Я лежу в полудреме, измотавшись от напряжения. До рассвета остается потерпеть еще несколько часов. Я почти проваливаюсь в сон, но вдруг в размытом из-за полузакрытых глаз дверном проходе я замечаю новое движение. Хосе окончательно убедившись, что я не реагирую на него и на его периодические окрики в темноту, сидит на корточках у моего мотоцикла и копается в одной из боковых сумок. Черт! Я так и знал! И что мне теперь делать? Мозг получив очередную дозу адреналина начинает анализировать ситуацию. Есть два варианта действий. Либо я продолжаю имитировать сон, либо мне нужно его окрикнуть и спросить, какого хрена он там делает. Окрикнуть страшно, что если он станет агрессивным из-за того, что его поймали с поличным? Если он хочет что-то украсть, то пусть берет – там нет ничего ценного, лишь теплые носки и термобелье, совок, какие-то запчасти для мотоцикла. Но тут в голову приходит другая идея – окей, а что если он что-то там прячет? Я уже видел до этого, чем он занимается. Что если завтра на дороге меня остановят полицейские и обыщут мотоцикл, найдя там килограмм кокаина? Если не полиция, то кто-то из его дружков. Нет, амиго, так дело не пойдет…

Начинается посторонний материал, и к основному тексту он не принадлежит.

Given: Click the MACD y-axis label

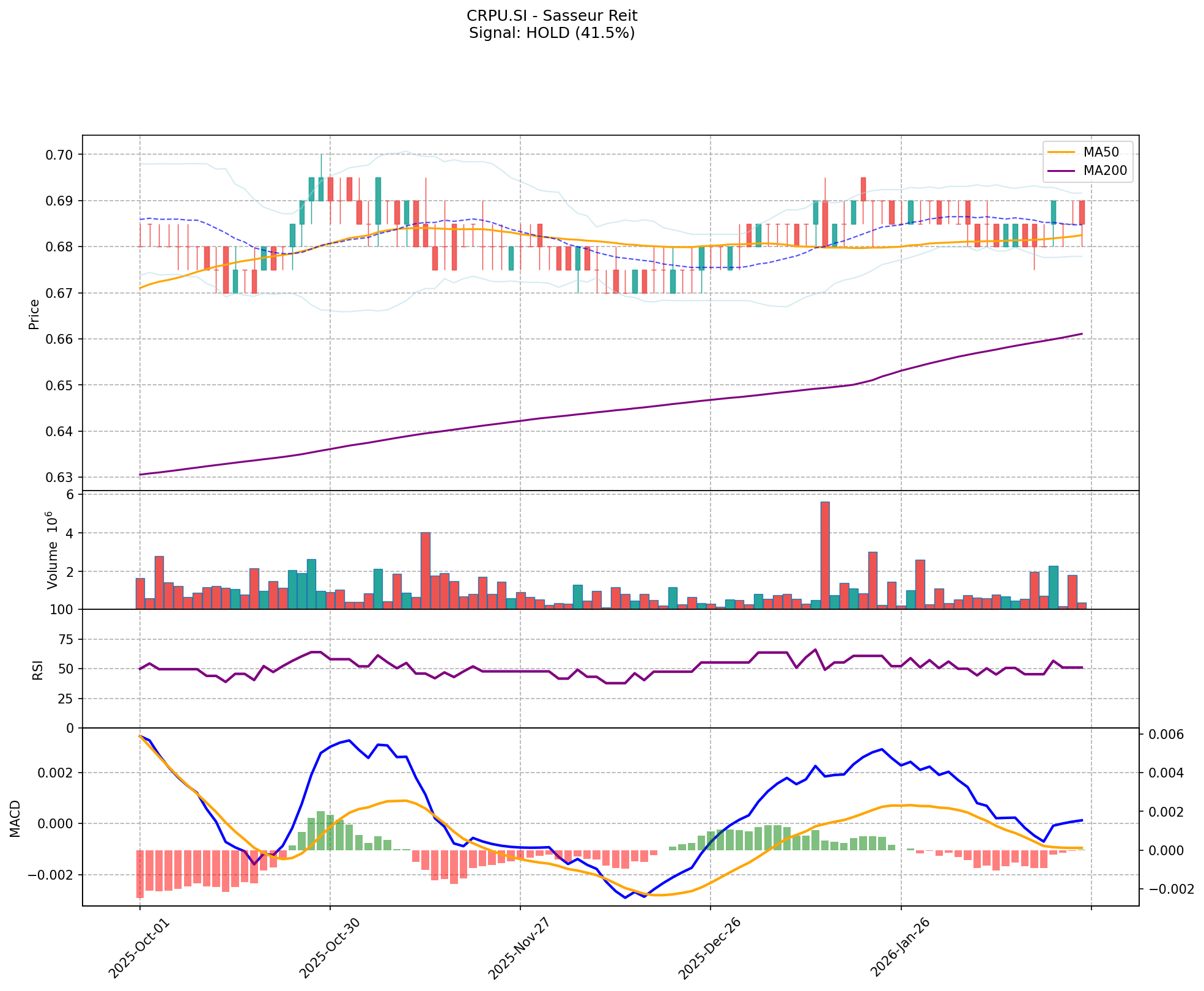Looking at the screenshot, I should [16, 818].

«Хей! Эй, Хосе, que pasa?» - мой срывающийся голос странно звучит в пустоте недостроенной комнаты. На мгновение он замирает, затем резко оборачивается и шагает к моей палатке. Я зажимаю в кулаке увесистый мультитул и открываю боковую створку палатки. Опухшее лицо Хосе появляется в открывшемся проеме, он щурится и прикрывает рукой глаза, в которые я свечу фонариком телефона. «Друг, сил нет, у тебя же есть еще пиво? Я помню ты доставал из своих сумок, когда мы жарили мясо», - хрипло произносит он и пытается неловко улыбнуться сухими потрескавшимися губами. Все пиво мы выпили еще днем, я протягиваю ему свою походную бутылку с водой, лишь бы он поскорее ушел обратно. Мой гостеприимный приятель жадными глотками выпивает почти все содержимое бутылки, вода тонкими струйками стекает на синюю футболку, оставляя на его животе темные мокрые пятна. «Спасибо, чувак», - вытирая ладонью рот, говорит мне Хосе – «Ну я, это, пойду что-ли». Я совершенно опустошенный валюсь на пол, расслабляя кулак. Ненужный больше мультитул падает рядом со мной. Пить. Он просто хотел пить. Через полчаса первые лучи солнца будят петухов в деревне. Зло отступило, я проваливаюсь с сон хотя бы на час. Будь что будет.

Собрав палатку и вещи, я выхожу на встречу утреннему солнцу. Рядом с мотоциклом увиваются две дворовые собачонки. Поодаль под деревом слегка сгорбившись сидит уставший Хосе. Рядом с ним старик в ковбойской шляпе и непроницаемым лицом. В руках разномастные чашки с кофе, на столе пластиковая бутылка с мутной жидкостью. Из-за угла дома на меня пялятся двое детей – мальчик и девочка – лет семи. Хосе жестом приглашает меня присоединиться. «Кофе будешь?» - предлагает он. Я как всегда соглашаюсь, мальчик бежит в соседний дом за еще одной чашкой. Хосе наливает горячей воды в потемневшую от времени чашку с парой ложек сублимированного кофе и сахара. «Подожди, не торопись,» - останавливает он мою протянутую руку. Он откручивает крышку с пластиковой бутылки и протягивает мне: «Понюхай, нравится? Это мескаль. Знаешь, что такое мескаль? Muy bien». «Это тебе на дорожку, братишка», - медленно произносит он, наливая грамм 50 мескаля в мой кофе и столько же себе в пустую чашку: «cafecÍto con mezcalÍto… ну, в добрый путь!»